__Records drawn from a dataset__.
Segment Open

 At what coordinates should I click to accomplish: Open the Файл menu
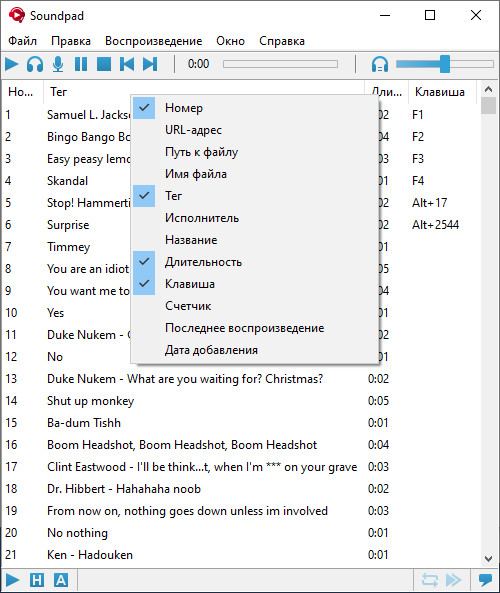click(x=23, y=41)
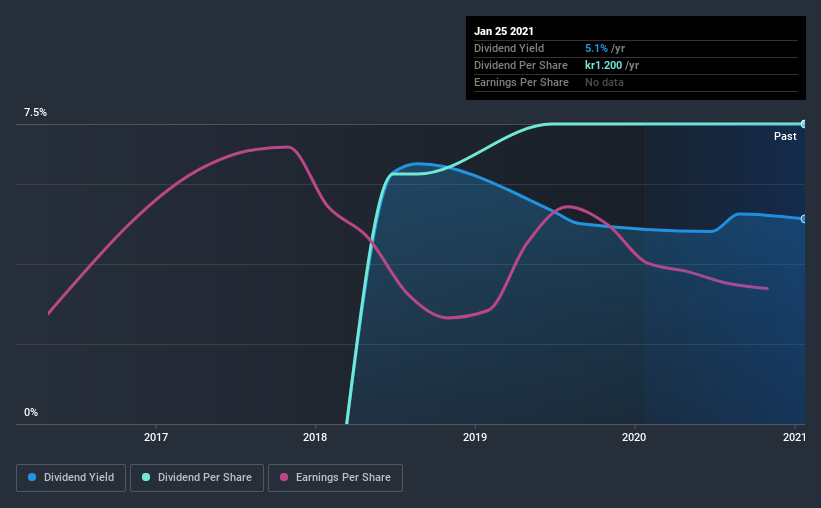The height and width of the screenshot is (508, 821).
Task: Click the 2017 x-axis label
Action: [156, 437]
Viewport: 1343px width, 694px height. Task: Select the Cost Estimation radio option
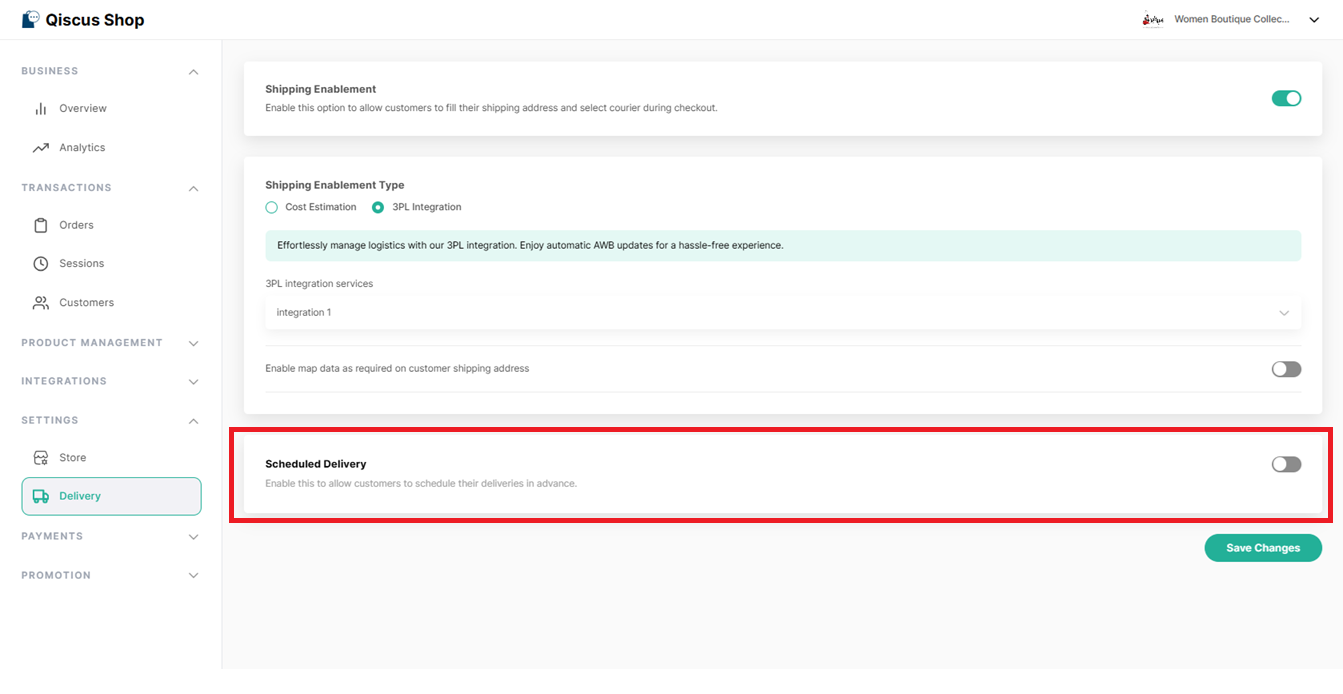(x=272, y=207)

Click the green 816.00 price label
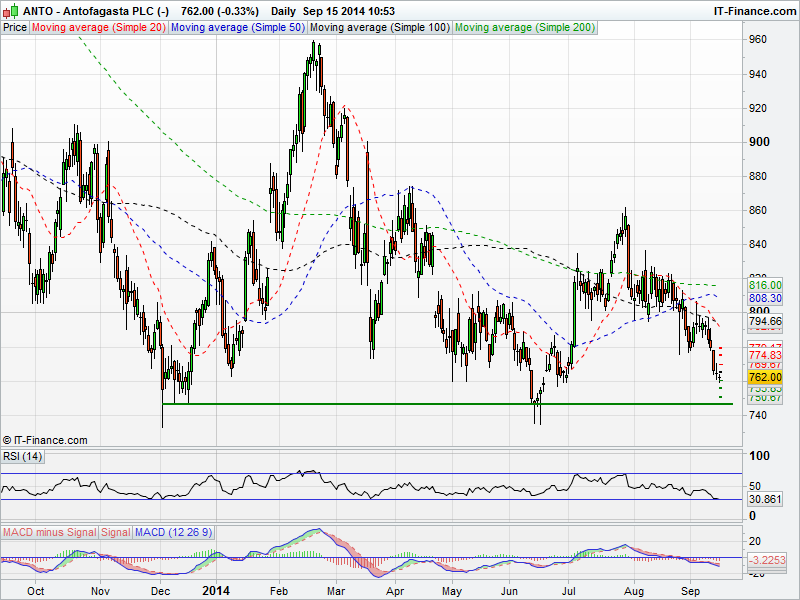tap(765, 285)
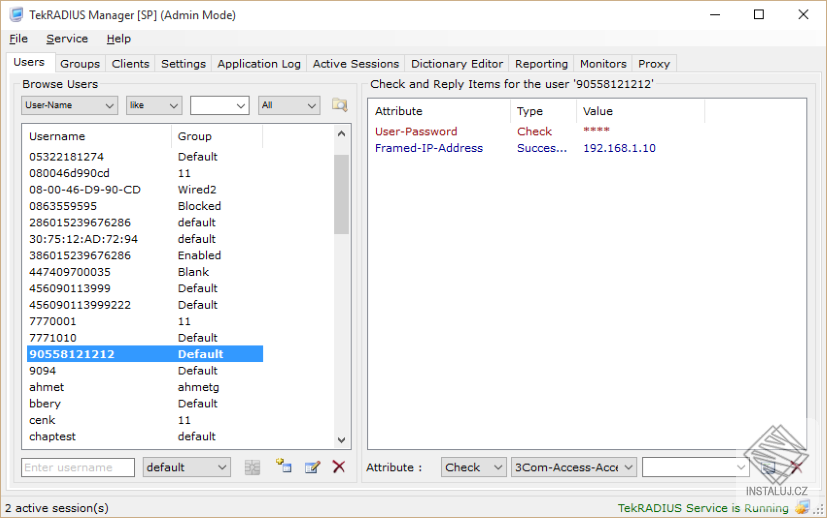Click the service status icon in status bar

point(802,507)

Segment Closed

__Brief__. Where pictures sit among the data above, omit them, and output the rest exactly.

__Answer to this exercise__.
 At what coordinates should I click to accomplish: Open the Файл menu
click(x=23, y=41)
The height and width of the screenshot is (508, 821).
Task: Click the 2017 x-axis label
Action: [156, 437]
Viewport: 1343px width, 694px height. Task: Select the Cost Estimation radio option
(x=272, y=207)

Click the green 816.00 price label
tap(765, 285)
Click the service status icon in status bar

point(802,507)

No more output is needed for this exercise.